WRITTEN TASK :: Express the stretch of entries from the line containing "Open the Store cart icon" through the line containing "pos(681,237)" as a Markdown table with a Row column numbering each line and a Line column holding its text, skipping blank lines. Leave the pictures out.

[Entries on where items appear]
.....

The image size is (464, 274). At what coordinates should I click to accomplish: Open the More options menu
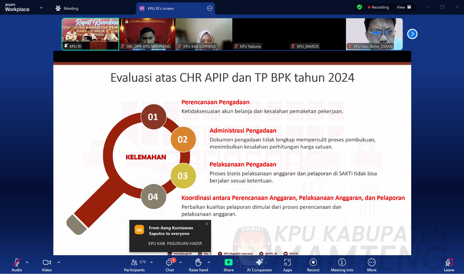coord(371,265)
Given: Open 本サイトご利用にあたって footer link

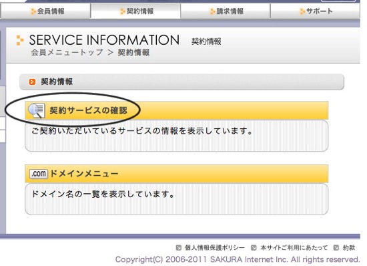Looking at the screenshot, I should point(294,247).
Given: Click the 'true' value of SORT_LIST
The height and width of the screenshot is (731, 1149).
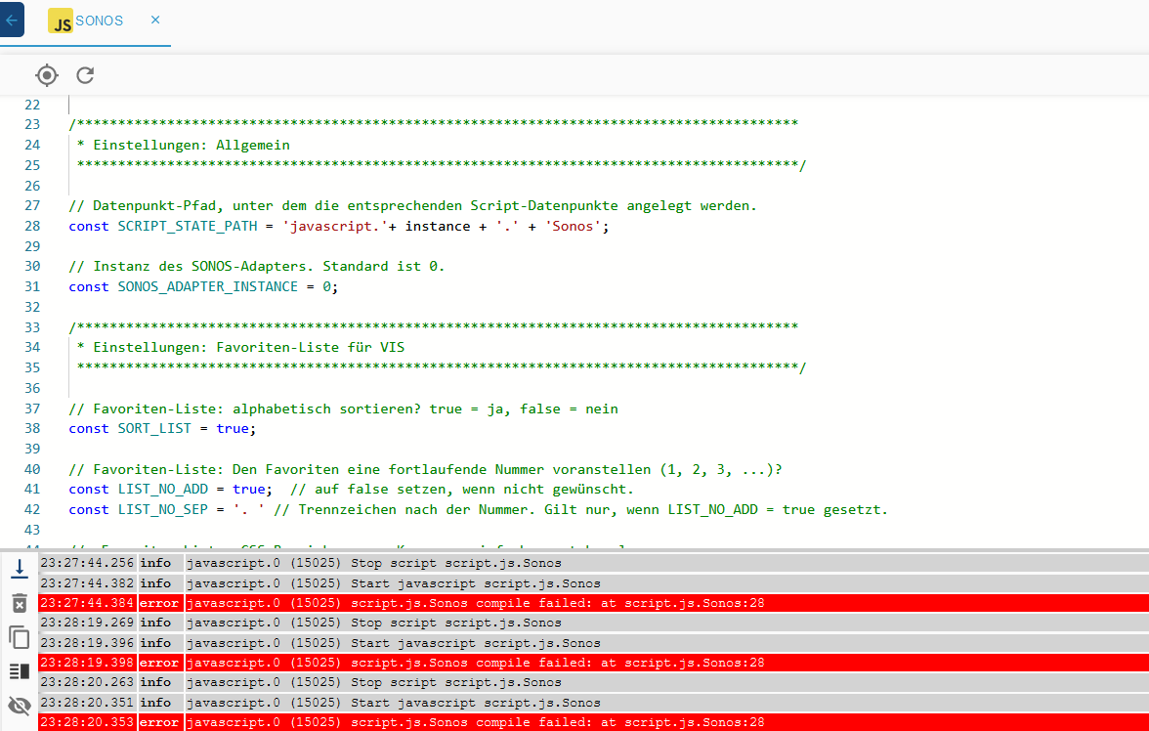Looking at the screenshot, I should 232,429.

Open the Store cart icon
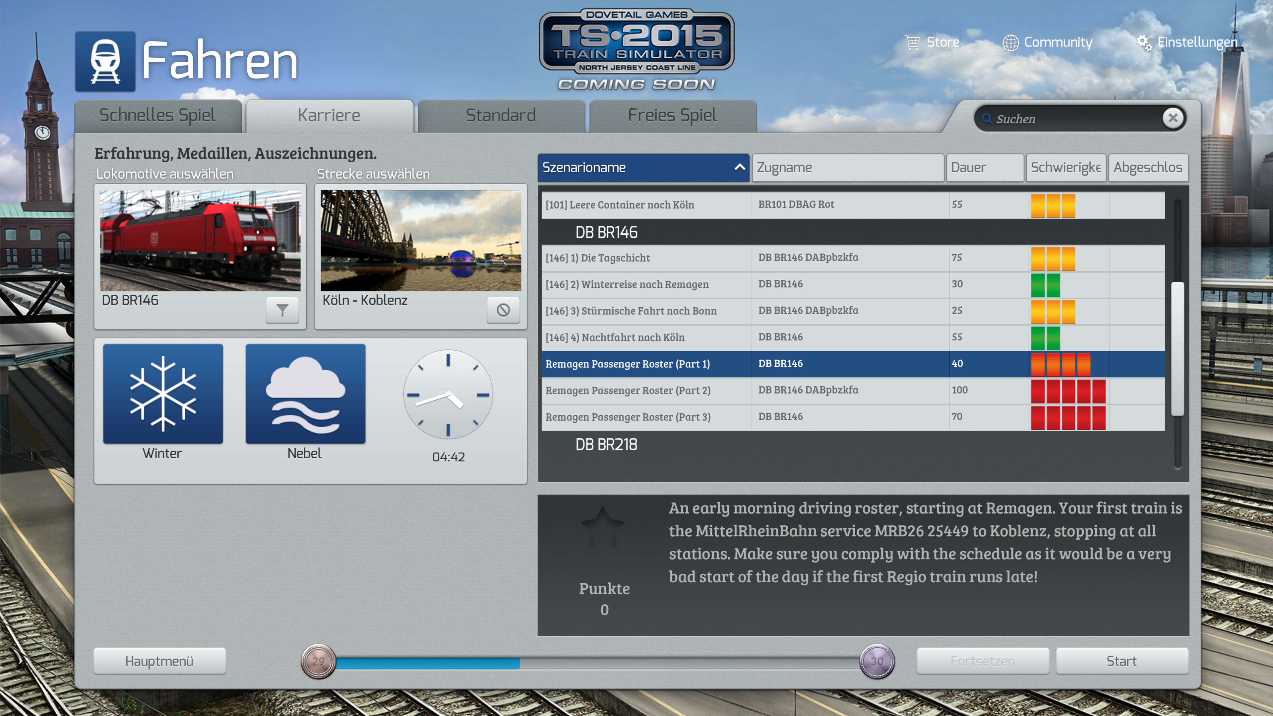[912, 42]
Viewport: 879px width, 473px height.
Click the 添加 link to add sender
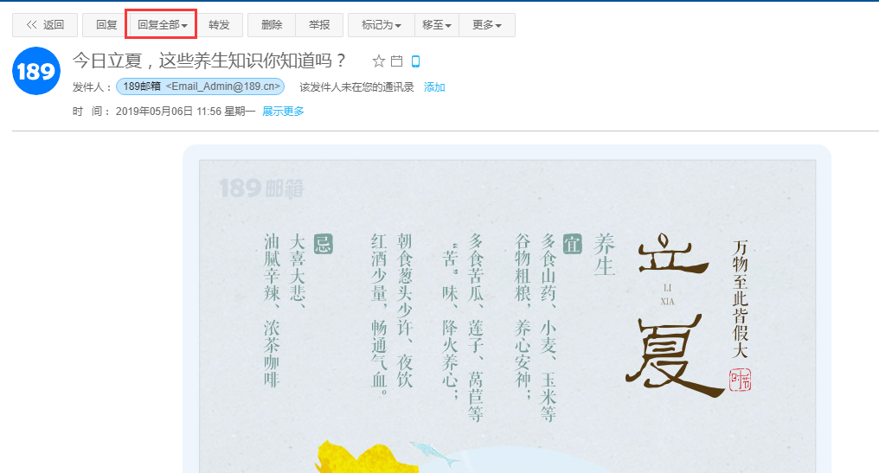pyautogui.click(x=434, y=87)
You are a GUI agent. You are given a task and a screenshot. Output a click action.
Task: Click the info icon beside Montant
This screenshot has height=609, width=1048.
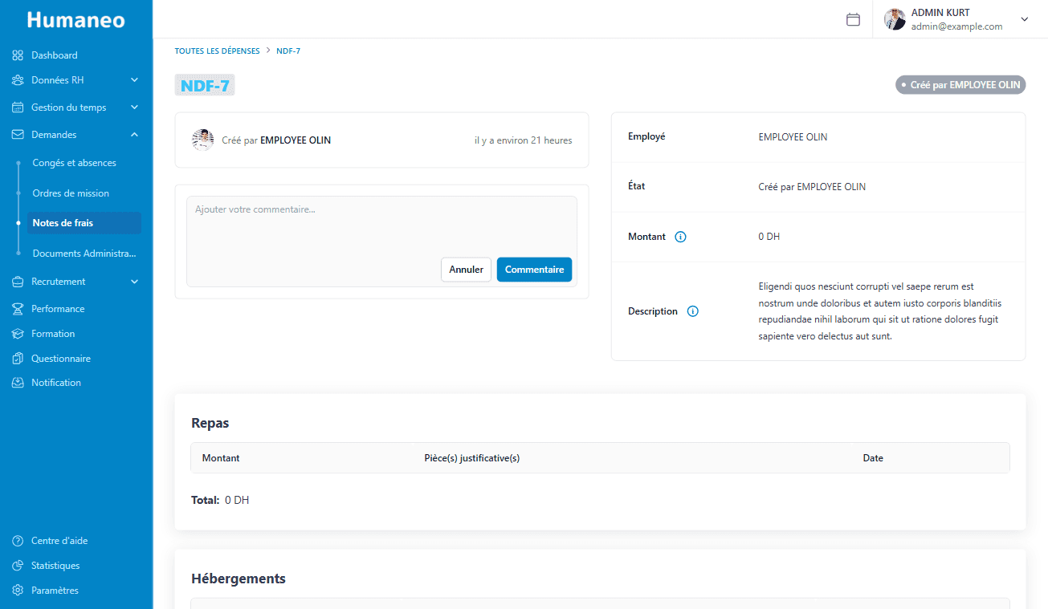pos(681,237)
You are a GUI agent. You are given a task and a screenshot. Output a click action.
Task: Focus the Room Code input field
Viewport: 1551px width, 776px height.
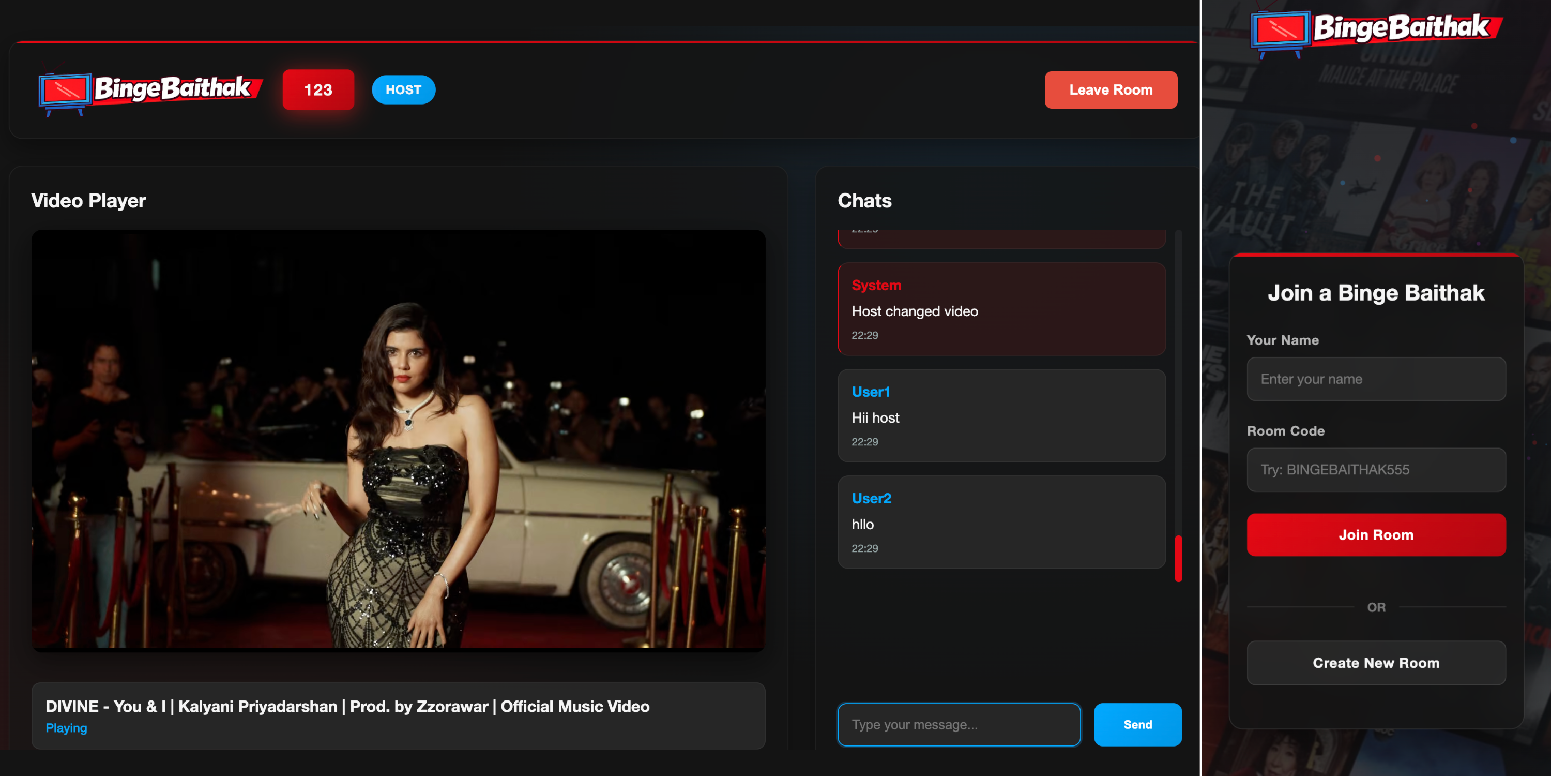(x=1376, y=469)
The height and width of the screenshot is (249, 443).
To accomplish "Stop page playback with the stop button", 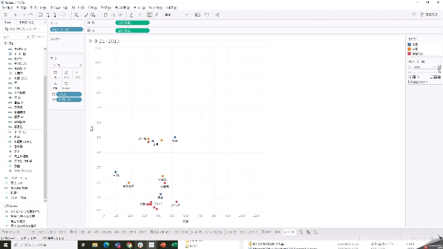I will tap(414, 77).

.....

ANSWER IN FULL ::
| Row | Line |
|---|---|
| 1 | Open the Store cart icon |
| 2 | [912, 42] |
| 3 | Viewport: 879px width, 473px height. |
| 4 | Click the 添加 link to add sender |
| 5 | pyautogui.click(x=434, y=87) |
| 6 | You are a GUI agent. You are given a task and a screenshot. Output a click action. |
| 7 | Task: Click the info icon beside Montant |
| 8 | This screenshot has height=609, width=1048. |
| 9 | pos(681,237) |